Истинная природа в метафизическом отношении была отождествлена в Хуаянь с “принципом”, который выступает в качестве основы феноменального и не может существовать иначе, чем развертываясь в вещи. Хуаянь определяет четыре формы взаимодействия “вещей и принципов”:

  1. Принцип содержится в вещи и являет свое существование благодаря ей.
  2. Вещь существует через принцип, который есть ее основа. Иначе вещь существовать не может, ибо иной собственной природы не имеет.
  3. Вследствие вышеизложенного, между вещью и принципом нет онтологического противоречия, оба начала целиком содержатся друг в друге.
  4. Вещь пребывает в принципе, принцип пребывает в вещи, следовательно, в любой вещи пребывают и все остальные вещи. Значит, между вещами нет преград и в отношении истинного бытия они равны.

Важнейшим для онтологии Хуаянь является признание того обстоятельства, что истинная реальность существует только через вещи, производимые ею под внешним воздействием или под влиянием различных обстоятельств. При этом истинная реальность не изменяет своих свойств, оставаясь “постоянной, блаженной реальной и чистой” в сердцевине “наличного бытия”. Эта неизменность сущности не влияет на изменение акциденции, так что неизменная истинная природа постоянно подвержена превращениям и проявляет себя через них. Таким образом, полное определение истинной реальности у Фа-цзана звучит следующим образом: “Истинная реальность не подвержена изменениям, но следует внешним воздействиям; она следует внешним воздействиям, но сохраняет неизменность”, а еще одним определением хуаяньского учения стало: “учение о безграничном зависимом возникновении”.

Символическим выражением представления о содержании вещей друг в друге и их неразрывной связи и даже их тождественности с истинной реальностью являются знаменитый “Золотой Лев Хуаянь”, сооруженный Фа-цзаном (642—712) для императрицы У, и т. н. “сеть Индры”, в каждую ячейку которой вставлен магический кристалл, отражающий все остальные кристаллы и, следовательно, и самого себя, и все остальные в своем отражении и так далее, до бесконечности. Культовая практика Хуаянь опять-таки выдвигает во главу пантеона будду Вайрочану, как воплощение хилиокосма.

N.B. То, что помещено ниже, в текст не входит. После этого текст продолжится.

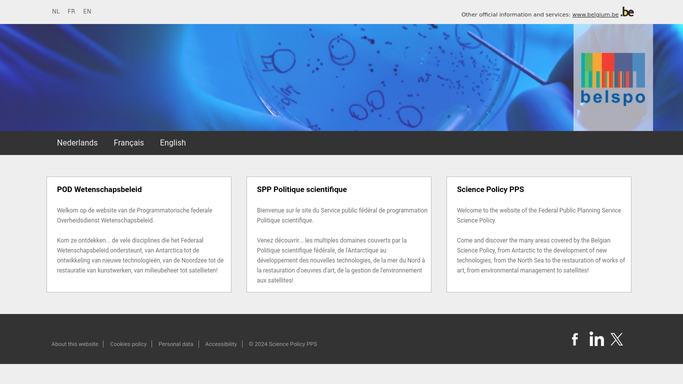Follow the www.belgium.be link

click(595, 14)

Таким образом, представляется очевидным, что китайские буддийские направления кладут в основу своего дискурса представление об истинной реальности, как основе наличного бытия, тем самым постулируя его действительность и ценность. Иными словами, оценка мира наличного бытия для китайского буддизма изменяет свою полярность — если в индийском буддизме он полагался источником и плодом заблуждения и неведения, то китайский буддизм, не отказываясь от этой оценки, вместе с тем подчеркивает его позитивность и неизбежность, как плода развертывания единого первоначала — “принципа”, выступающего в данной коннотации синонимом традиционного “дао” в качестве вселенского первоначала. Красноречивой иллюстрацией указанного положения может служить возведение к первоначалу не только блага, но и зла, присутствие какового только и может обеспечить полноту космоса. Следовательно, наличное бытие, феноменальный универсум в китайском буддизме получил то оправдание, на которое не мог бы расчитывать в рамках традиционного индийского буддизма. В этой связи абсолютно логичным выглядит утверждение Цзун-ми о существовании истинного Я — это и есть та истинная реальность, которая пребывает в каждом и обеспечивает его участие в “онтологическом процессе”.

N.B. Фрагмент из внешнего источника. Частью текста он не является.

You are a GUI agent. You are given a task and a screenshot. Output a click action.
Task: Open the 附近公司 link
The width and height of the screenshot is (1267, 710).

Роль “дао” в качестве истока универсума всегда осознавалась в даосизме, так что нам нет нужды углубляться здесь в изложение данного материала. Отметим в самых общих чертах то обстоятельство, что феноменальный мир толковался в даосизме как следствие развертывания и саморазделения “дао”, которое затем вновь возвращается к своему единству. Происхождение мира из благого истока вело к выводам аналогичным тем, что мы только что рассмотрели выше: феноменальный мир неизбежен и, как следствие этого, благ и оправдан. Всякая вещь, как воплощение дао, ценна и не может толковаться только как плод заблуждения или греховного по своей сути космогенеза, как, например, в гностических системах, — всякая песчинка есть участник мироустроения в столь же значительной степени, что и великие стихии и в отношении истинного бытия тоджественна им. Таким образом, в случае с даосизмом наблюдается тот же случай оправдания бытия, что мы наблюдали выше для китайского буддизма.

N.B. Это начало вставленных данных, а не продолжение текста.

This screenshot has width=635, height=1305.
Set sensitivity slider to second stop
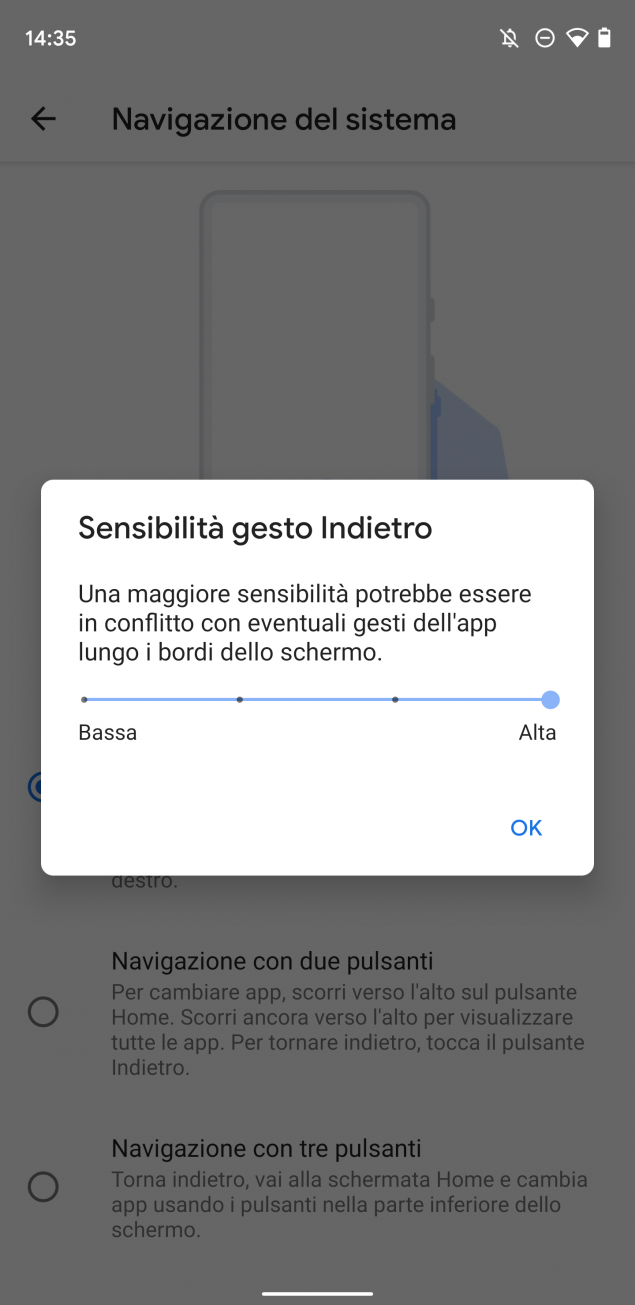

Равным образом для буддизма и даосизма в Китае мы можем, таким образом, предполагать существование некоей позитивной онтологии, общей интенции к утверждению действительности мира вещей и его связи с истинной реальностью в качестве проявления последней. Достаточно соблазнительно было бы приписать пертурбацию, произошедшую с буддизмом на китайской почве воздействию на него даосизма. Несомненно, что буддийские теоретики, такие как Фа-цзан, Ду-шунь, Цзун-ми, Чжи-и, Чжань-жань и др. были знакомы с даосскими текстами, литургией, “внутренней алхимией” — все это реалии времени, в которое они жили. Вместе с тем, и они считали себя и считаются по настоящее время именно буддийскими мыслителями, хотя вполне могли бы обратиться к даосизму или, как предполагал вначале Цзун-ми, сдать экзамены на должность и стать чиновником. Учитывая огромный объем буддийской литературы в Китае, популярность там буддизма а также развитость и даже некоторую рафинированность философских доктрин китайского буддизма, нам кажется, было бы слишком просто объявить буддизм в Китае просто результатом “даосизации” исходного учения или результатом некоторой, не вполне внятной, “конвергенции”. Это тем более некорректно, что сам даосизм так никогда и не поднялся до соответствующего буддийскому уровня теоретической рефлексии. В области теории, как свидетельствуют тексты, скорее можно говорить об обратном влиянии — а именно буддизма на даосизм.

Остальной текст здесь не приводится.